» **Prompt**: Which lines make up the answer? Those from the line with "[Ancien panier à" through the end of the data; reproduce them exactly.

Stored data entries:

-*-

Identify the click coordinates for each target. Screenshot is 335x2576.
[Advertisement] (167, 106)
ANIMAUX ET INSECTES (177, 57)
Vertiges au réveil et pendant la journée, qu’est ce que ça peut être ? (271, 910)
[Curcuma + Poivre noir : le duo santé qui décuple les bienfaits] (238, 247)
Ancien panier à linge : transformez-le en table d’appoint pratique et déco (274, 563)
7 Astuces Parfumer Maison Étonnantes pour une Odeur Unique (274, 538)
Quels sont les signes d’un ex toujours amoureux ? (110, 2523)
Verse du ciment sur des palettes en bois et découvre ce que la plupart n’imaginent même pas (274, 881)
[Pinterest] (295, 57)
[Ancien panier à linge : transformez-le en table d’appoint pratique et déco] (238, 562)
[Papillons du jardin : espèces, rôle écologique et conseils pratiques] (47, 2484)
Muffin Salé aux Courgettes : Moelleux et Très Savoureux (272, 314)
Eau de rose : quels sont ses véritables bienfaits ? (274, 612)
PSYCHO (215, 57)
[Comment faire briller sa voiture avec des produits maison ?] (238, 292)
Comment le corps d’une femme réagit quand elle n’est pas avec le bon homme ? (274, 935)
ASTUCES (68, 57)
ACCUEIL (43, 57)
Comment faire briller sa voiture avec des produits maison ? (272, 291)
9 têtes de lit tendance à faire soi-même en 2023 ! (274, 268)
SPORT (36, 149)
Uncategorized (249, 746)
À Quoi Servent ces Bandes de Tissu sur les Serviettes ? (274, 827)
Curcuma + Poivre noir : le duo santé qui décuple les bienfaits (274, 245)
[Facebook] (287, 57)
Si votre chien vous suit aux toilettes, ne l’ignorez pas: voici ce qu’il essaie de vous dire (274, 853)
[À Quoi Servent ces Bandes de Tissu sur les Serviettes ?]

-*-

» **Written solution**:
[Ancien panier à linge : transformez-le en table d’appoint pratique et déco] (238, 562)
[Papillons du jardin : espèces, rôle écologique et conseils pratiques] (47, 2484)
Muffin Salé aux Courgettes : Moelleux et Très Savoureux (272, 314)
Eau de rose : quels sont ses véritables bienfaits ? (274, 612)
PSYCHO (215, 57)
[Comment faire briller sa voiture avec des produits maison ?] (238, 292)
Comment le corps d’une femme réagit quand elle n’est pas avec le bon homme ? (274, 935)
ASTUCES (68, 57)
ACCUEIL (43, 57)
Comment faire briller sa voiture avec des produits maison ? (272, 291)
9 têtes de lit tendance à faire soi-même en 2023 ! (274, 268)
SPORT (36, 149)
Uncategorized (249, 746)
À Quoi Servent ces Bandes de Tissu sur les Serviettes ? (274, 827)
Curcuma + Poivre noir : le duo santé qui décuple les bienfaits (274, 245)
[Facebook] (287, 57)
Si votre chien vous suit aux toilettes, ne l’ignorez pas: voici ce qu’il essaie de vous dire (274, 853)
[À Quoi Servent ces Bandes de Tissu sur les Serviettes ?]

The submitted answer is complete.